Although the most common cause for coronary embolism is atrial fibrillation, we should take other conditions into consideration that, despite their low frequency of occurrence, need to be discarded to be able to establish a definitive treatment. Arteriovenous malformations like the case presented here are some of these conditions.
A 36-year-old woman with Rendu-Osler-Weber syndrome and recurrent and spontaneous epistaxis as the only personal medical history presented to the ER with oppression in her middle chest and pain radiating towards her left upper limb and back with concomitant vegetative symptoms. The electrocardiogram confirmed the presence of a subepicardial lesion in leads V2-V3 with high-sensitive troponin peak values of 9148 pg/mL.

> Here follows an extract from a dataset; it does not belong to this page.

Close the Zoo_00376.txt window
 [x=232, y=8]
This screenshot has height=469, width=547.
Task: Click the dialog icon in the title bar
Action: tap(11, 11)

A coronary angiography performed early confirmed the presence of a thrombus at the circumflex artery distal bifurcation (figure 1, arrow).
To discard emboligenic source a Doppler ultrasound scan of the lower limbs was performed that revealed no signs of deep venous thrombosis. Given the patient’s syndromic history, a thoracic computed tomography angiography was performed to look for pulmonary arteriovenous fistulas and found 2 of them: one located at the left pulmonary territory in the posterior basal segment (figure 2, arrow) and another smaller one in the homolateral lateral basal segment.
The interventional cardiovascular unit used selective microcatheterization of the segmental arteries afferent to the fistulas and coil embolization to close them (figure 3, arrows).